A final critical caveat is in order: empowering Aboriginals to become co-equals in governing Canada – the third party, as it were, in what was originally a binational or two-party constitutional compact – may both raise their standard of living and make them far more invested and effective in securing the success of Canada this century; at the same time, however, it could make governing this Canada very difficult. In extremis, if this transition from the extant binational to a de facto or, more complex still, de jure trilateral logic is not managed with world-historical skill, Canada could trend toward the ungovernable. The Aboriginal question would suddenly take on strategic characteristics, over and above its current internal and moral colours: Aboriginals would have effective or even constitutional-legal veto powers in respect of many aspects of Canadian governance that are critical to the advancement of core Canadian strategic interests, including rapid and efficient exploitation and distribution of natural resources (including in the North and the Arctic), population and settlement patterns for Canadians and new Canadians, control of specific territories (say, for purposes of national sovereignty or territorial integrity), and various species of infrastructure projects needed to continue to build and bind this country.

In other words, in solving the moral dimension of the Aboriginal question, Canada will be increasingly confronted with it at a strategic level. And dealing with it at this level will require an evolved mindset among Canadians and their governing classes, as well as new tools in the toolkit.

Critique 3 – The Environmental Argument

Will a population of 100 million not result in a Canada that is dirtier, less effective in stewarding its natural beauty, and more damaging to the global commons – perhaps in terms of greenhouse gas emissions and the national ‘carbon footprint’? At the surface level, there is no doubt that many more people in Canada will mean more pressure on Canada’s resources, its green spaces, its air quality, and its oceans, lakes and rivers (indeed, our water supply). Similarly, we might presume that it will become more difficult to preserve the cleanliness of Canada’s streets and cities and, of course, to stave off significant increases in national carbon emissions (even if these will continue to be a very small proportion of global carbon emissions, and at the severe risk of underestimating industrial transformations in favour of ‘green’ energy and technologies over the course of this century).

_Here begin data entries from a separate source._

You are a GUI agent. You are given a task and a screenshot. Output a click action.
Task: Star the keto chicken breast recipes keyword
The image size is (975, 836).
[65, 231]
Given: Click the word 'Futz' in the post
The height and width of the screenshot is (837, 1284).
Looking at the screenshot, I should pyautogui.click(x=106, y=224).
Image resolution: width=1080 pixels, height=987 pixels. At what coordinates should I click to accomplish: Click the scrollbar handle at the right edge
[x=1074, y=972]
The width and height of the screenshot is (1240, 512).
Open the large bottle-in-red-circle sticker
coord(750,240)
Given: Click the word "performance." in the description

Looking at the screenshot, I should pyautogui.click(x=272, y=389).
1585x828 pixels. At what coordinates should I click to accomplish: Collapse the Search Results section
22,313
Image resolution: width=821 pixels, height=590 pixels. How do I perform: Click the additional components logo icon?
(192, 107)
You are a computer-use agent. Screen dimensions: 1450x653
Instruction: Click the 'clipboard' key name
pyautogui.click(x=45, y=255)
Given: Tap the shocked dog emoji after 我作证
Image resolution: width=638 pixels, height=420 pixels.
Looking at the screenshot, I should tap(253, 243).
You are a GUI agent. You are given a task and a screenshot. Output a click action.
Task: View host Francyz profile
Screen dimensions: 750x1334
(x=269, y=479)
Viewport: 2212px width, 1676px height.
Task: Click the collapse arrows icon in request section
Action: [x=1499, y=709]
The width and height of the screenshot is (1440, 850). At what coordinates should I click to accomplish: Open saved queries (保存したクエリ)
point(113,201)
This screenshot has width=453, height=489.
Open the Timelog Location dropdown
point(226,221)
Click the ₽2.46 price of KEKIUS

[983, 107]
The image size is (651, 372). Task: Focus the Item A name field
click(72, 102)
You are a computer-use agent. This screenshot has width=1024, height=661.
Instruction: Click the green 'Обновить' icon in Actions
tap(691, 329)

And yet we might counter as follows: domestically, more people will result in a larger economy (that is, more aggregate wealth) and indeed in far greater national business competition and innovation (where Canada today starts from a position of weakness vis-à-vis leading developed countries). Greater national wealth (and demographic density) will give the country the resources to make large-scale investments that today escape us in large part due to insufficient population – to wit, high-speed rail (or its technological equivalent at century’s end) connecting urban centres, the creation and regular upkeep of huge national parks across the country’s territory, the protection of endangered species, space exploration and research, and considerable expenditure on the cleaning and revitalization of brown fields, polluted waters, and depleted forests.

A greater population with a more competitive ‘hockey mentality’ will produce more world-beating Canadian companies and bring huge vitality to Canadian invention and innovation in the service of environmental goals.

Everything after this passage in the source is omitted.